* Your objective: Search the entries for the word "will" and report each line that has it.

Segment Start: Records to use

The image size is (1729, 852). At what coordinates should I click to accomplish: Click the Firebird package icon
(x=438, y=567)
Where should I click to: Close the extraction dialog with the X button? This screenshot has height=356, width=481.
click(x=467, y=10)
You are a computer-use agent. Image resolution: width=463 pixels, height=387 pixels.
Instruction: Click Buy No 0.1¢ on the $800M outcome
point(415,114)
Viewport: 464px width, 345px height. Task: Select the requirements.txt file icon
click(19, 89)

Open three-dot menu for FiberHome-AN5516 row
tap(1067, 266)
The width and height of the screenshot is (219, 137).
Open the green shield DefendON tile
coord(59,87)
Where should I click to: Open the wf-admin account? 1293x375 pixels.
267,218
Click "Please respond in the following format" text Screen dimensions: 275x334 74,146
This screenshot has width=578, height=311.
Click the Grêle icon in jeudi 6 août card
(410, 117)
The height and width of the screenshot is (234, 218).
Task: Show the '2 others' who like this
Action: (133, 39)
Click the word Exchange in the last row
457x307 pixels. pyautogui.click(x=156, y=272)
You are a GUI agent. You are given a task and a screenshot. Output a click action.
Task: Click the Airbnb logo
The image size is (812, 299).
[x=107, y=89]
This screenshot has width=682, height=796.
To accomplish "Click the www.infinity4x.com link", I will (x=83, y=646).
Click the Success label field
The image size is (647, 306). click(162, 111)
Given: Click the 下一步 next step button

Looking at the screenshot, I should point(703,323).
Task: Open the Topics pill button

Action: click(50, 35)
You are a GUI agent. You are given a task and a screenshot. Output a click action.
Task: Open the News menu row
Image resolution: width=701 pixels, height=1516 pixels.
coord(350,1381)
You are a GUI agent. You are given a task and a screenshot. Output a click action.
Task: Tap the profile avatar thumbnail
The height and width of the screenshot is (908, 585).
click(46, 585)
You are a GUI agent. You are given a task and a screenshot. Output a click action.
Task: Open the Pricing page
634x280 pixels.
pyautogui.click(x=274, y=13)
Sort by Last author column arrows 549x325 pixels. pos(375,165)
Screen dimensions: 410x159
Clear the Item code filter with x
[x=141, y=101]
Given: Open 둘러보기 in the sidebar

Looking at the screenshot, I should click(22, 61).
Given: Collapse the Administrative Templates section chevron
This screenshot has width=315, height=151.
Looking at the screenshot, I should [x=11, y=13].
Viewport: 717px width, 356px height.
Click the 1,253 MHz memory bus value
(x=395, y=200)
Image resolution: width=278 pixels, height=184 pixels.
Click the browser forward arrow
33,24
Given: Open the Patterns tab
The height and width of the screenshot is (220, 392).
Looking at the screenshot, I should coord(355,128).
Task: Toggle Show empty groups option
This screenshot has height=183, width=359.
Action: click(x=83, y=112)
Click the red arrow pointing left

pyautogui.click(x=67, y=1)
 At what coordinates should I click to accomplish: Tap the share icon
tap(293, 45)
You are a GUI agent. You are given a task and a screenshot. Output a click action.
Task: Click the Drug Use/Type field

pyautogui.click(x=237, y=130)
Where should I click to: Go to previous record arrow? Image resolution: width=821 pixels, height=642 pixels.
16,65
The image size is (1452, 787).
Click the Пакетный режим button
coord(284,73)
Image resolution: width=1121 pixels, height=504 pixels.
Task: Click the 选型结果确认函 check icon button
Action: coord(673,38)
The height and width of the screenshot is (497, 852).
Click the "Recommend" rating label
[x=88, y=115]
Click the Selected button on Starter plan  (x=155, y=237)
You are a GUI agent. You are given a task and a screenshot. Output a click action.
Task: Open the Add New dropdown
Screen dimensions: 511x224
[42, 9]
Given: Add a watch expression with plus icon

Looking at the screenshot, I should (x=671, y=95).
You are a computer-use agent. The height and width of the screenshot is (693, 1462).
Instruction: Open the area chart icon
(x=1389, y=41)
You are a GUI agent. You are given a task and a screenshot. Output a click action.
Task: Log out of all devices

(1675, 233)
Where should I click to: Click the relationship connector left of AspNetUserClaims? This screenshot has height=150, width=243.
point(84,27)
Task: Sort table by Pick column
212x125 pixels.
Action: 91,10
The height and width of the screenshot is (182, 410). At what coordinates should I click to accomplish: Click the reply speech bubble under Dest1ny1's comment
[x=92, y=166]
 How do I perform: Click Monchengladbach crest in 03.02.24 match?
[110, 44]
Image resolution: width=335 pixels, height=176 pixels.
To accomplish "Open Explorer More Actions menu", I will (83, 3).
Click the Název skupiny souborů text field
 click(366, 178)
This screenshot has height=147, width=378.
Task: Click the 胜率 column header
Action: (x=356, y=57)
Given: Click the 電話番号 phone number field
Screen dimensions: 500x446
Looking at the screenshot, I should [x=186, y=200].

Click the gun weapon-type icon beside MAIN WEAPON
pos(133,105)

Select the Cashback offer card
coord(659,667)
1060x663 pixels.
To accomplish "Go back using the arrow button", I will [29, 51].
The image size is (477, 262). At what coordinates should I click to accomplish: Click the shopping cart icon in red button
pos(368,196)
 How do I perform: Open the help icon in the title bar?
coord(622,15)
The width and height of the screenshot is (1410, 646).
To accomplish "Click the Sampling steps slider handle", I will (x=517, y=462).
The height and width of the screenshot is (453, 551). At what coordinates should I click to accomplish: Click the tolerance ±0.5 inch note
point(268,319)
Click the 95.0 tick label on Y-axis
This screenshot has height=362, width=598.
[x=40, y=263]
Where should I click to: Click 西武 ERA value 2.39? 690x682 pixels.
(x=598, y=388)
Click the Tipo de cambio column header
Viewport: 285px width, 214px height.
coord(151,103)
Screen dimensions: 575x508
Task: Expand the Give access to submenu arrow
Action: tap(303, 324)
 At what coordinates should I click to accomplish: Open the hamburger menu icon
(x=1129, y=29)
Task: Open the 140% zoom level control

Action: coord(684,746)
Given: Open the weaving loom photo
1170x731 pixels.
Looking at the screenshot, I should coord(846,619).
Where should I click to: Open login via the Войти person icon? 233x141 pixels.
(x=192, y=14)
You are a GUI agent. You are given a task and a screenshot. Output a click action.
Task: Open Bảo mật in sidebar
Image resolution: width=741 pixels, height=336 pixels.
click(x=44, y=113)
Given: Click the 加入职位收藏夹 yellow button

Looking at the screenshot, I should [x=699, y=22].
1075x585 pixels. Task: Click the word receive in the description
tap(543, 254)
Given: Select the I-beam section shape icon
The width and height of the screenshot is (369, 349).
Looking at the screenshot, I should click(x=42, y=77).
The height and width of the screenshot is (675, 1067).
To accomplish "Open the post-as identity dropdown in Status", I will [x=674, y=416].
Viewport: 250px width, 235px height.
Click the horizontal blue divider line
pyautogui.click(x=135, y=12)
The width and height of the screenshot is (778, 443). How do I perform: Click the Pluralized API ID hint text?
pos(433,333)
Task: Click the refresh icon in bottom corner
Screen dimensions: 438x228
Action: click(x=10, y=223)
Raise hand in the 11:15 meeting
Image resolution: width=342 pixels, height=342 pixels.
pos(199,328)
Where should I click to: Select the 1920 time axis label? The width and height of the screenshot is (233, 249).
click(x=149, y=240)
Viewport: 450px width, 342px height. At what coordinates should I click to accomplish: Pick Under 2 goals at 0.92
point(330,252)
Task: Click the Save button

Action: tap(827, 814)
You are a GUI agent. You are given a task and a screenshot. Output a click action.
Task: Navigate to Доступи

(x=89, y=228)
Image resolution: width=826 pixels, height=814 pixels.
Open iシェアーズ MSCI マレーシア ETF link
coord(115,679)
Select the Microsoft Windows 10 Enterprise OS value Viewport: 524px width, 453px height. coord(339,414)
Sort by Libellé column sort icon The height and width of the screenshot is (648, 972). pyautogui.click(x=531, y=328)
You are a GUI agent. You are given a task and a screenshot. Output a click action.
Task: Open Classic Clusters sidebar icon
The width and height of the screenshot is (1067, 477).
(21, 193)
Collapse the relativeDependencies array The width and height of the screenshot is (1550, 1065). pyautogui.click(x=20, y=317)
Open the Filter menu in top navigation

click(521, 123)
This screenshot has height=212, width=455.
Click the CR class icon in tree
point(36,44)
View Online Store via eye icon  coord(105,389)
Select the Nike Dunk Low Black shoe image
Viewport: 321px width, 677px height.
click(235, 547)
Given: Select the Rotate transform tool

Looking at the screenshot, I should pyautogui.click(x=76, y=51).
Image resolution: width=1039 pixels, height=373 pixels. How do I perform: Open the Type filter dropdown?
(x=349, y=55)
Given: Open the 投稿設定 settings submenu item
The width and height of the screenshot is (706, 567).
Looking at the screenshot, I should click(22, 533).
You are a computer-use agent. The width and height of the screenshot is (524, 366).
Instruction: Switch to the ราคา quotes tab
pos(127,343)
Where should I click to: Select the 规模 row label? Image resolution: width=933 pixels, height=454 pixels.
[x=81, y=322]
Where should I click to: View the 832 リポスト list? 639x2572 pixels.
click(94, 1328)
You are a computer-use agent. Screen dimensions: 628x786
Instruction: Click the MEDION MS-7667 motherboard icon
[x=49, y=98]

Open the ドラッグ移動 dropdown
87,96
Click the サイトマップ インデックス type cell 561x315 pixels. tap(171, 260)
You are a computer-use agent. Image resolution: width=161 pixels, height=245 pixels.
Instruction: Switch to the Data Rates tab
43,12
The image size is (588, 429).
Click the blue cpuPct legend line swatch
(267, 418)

Segment End: Records to use

* Written response:
To accomplish "Click the www.infinity4x.com link", I will (x=83, y=646).
To accomplish "Open Explorer More Actions menu", I will (83, 3).
To accomplish "Go back using the arrow button", I will [29, 51].
To accomplish "Click the Sampling steps slider handle", I will (x=517, y=462).
To accomplish "Open the post-as identity dropdown in Status", I will [x=674, y=416].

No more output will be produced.